In the great tradition of small cast, murder mysteries – a la Agatha Christie – “The Game’s Afoot” mixes witty dialogue with brilliant comedic bits to tell this theatrical tale of murder, deception, a séance, and surprises galore. The clever and hilarious script is by Washington DC area’s own prolific playwright, Ken Ludwig, who has penned many successful plays, such as “Fox on the Fairway,” “Moon Over Buffalo,” “Lend Me a Tenor,” and the book of the “new” Gershwin musical, “Crazy for You,” to name just a handful.
It’s a great show guaranteed to keep you laughing and guessing until the final curtain. Mystery solved!

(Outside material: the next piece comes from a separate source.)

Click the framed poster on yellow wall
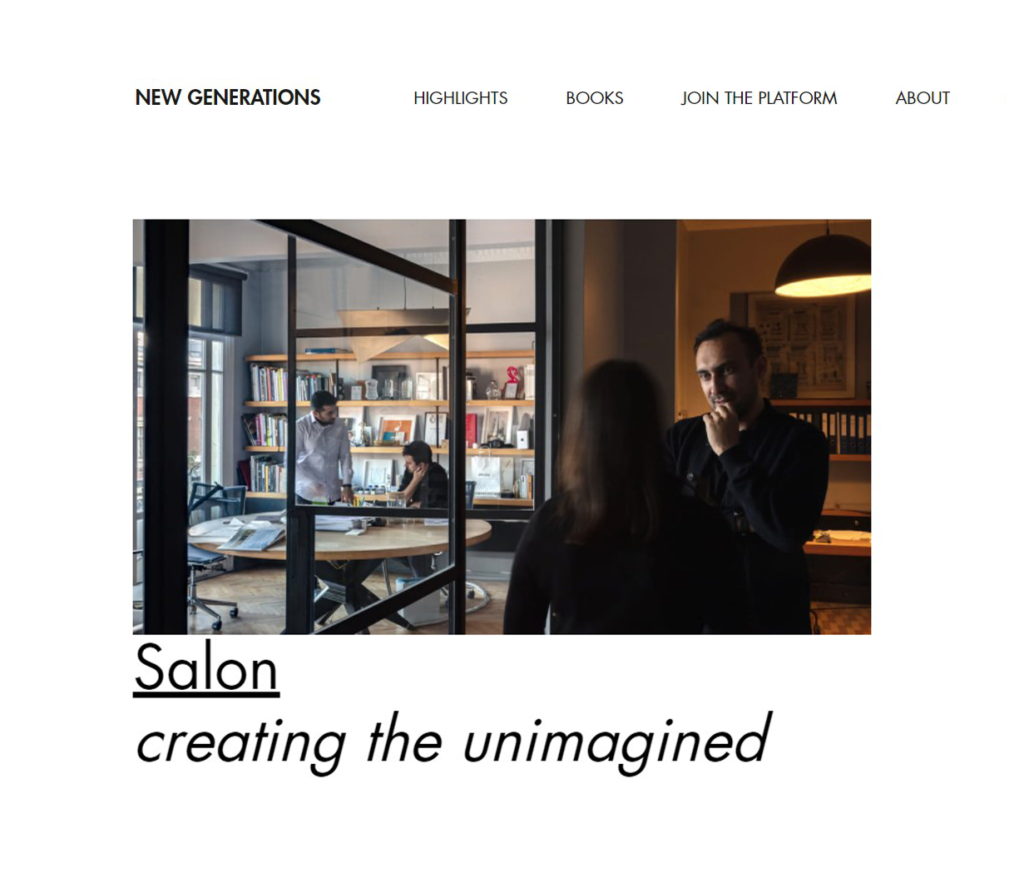Screen dimensions: 1024x878 click(x=802, y=345)
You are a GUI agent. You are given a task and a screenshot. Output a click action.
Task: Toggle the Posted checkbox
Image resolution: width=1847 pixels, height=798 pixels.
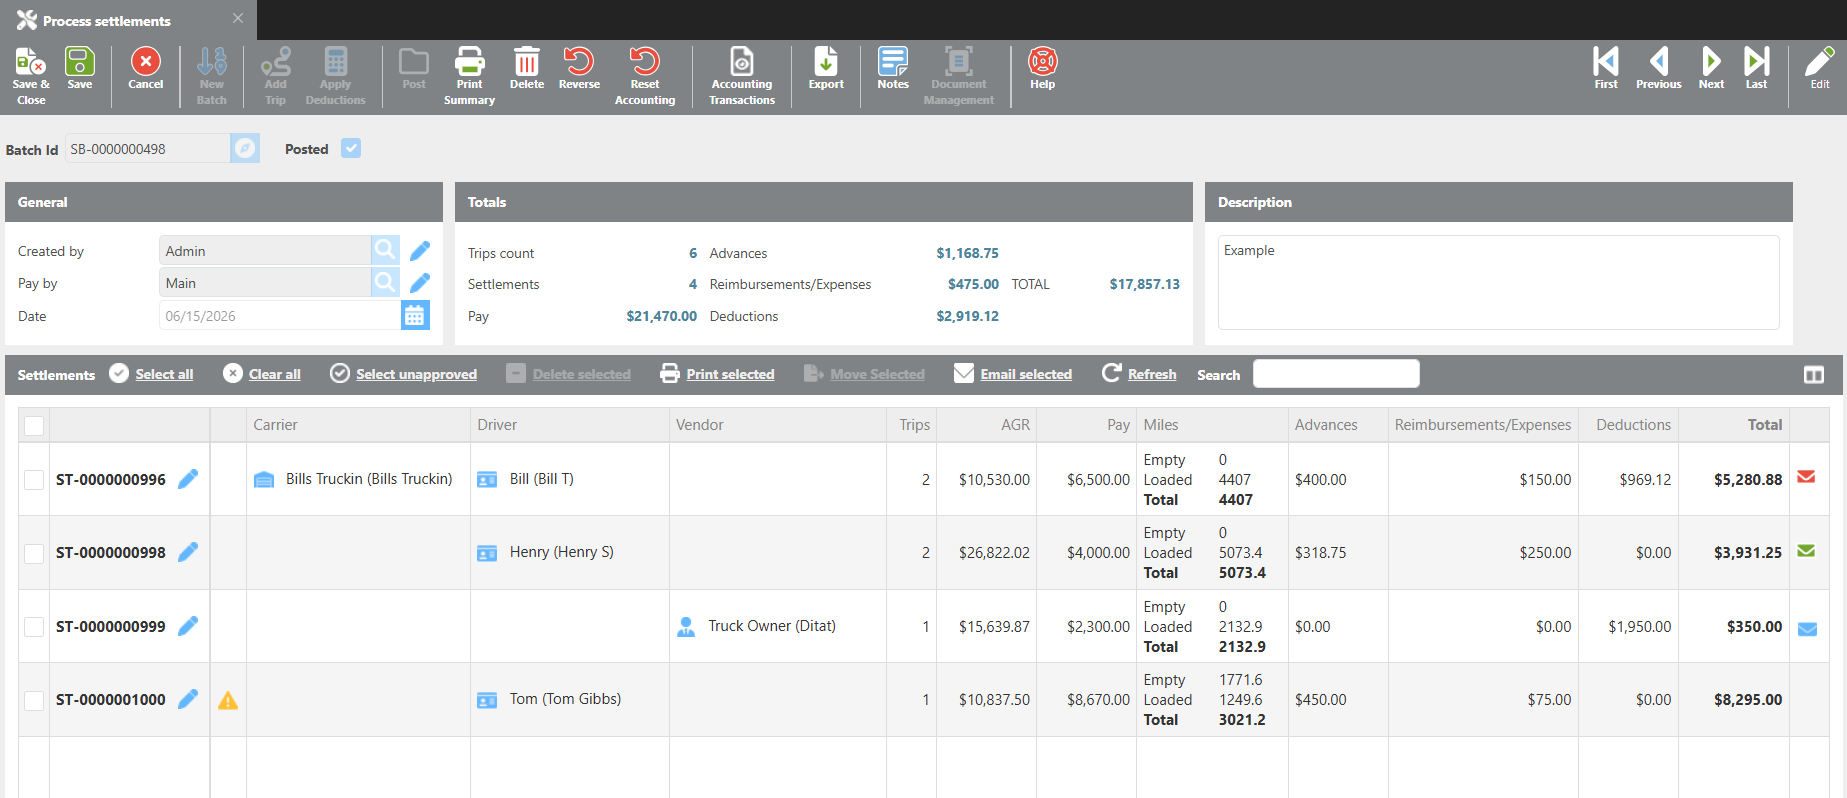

Ludwig’s affection for his subject matter is palpable in this nearly farcical murder mystery. Here the playwright evokes none other than Sherlock Holmes himself; more specifically, the embodiment of the world’s greatest consulting detective, Mr. William Gillette. Long before Basil Rathbone donned the deerstalker hat on the silver screen (followed by countless other actors) Gillette created his own cottage industry from Holmes, with the permission of the original author, Sir Arthur Conan Doyle. Gillette was what was known a century or more ago as an actor-manager – in other words, he ran his own theatre company as well as played starring roles. In 1899, Gillette’s stage adaptation of Conan Doyle’s detective, “Sherlock Holmes,” was a huge Broadway and touring hit. The play made Gillette a wealthy man and one of the biggest stage stars of his day. The action of “The Game’s Afoot” picks up at the end of Gillette’s long career, just after he is wounded onstage by an unknown gunman, circa 1936. Cue the “dun-dun-DUN!”
Another factual detail Ludwig weaves seamlessly and effectively into the play is Gillette’s funhouse of a mansion. The profits from playing Holmes for two decades (plus the royalties) afforded the actor the chance to have a faux castle built on the side of the river in East Haddam, Connecticut. Gillette, ever theatrical, filled the castle with secret rooms, early electrical gadgets, and even a mini-railroad that surrounded the estate. (It is now a curious tourist destination. Click here to find out more information.)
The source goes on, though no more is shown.